TASK BRIEF:
An identical copy of all records below is to be written out.

Collected data entries:

- - -

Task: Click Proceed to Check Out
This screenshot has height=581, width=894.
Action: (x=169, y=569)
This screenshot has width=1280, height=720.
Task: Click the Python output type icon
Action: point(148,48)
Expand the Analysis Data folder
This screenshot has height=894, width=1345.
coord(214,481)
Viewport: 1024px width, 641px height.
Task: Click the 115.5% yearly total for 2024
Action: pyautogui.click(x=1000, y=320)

- - -

RESPONSE:
Task: Click Proceed to Check Out
This screenshot has height=581, width=894.
Action: (x=169, y=569)
This screenshot has width=1280, height=720.
Task: Click the Python output type icon
Action: point(148,48)
Expand the Analysis Data folder
This screenshot has height=894, width=1345.
coord(214,481)
Viewport: 1024px width, 641px height.
Task: Click the 115.5% yearly total for 2024
Action: pyautogui.click(x=1000, y=320)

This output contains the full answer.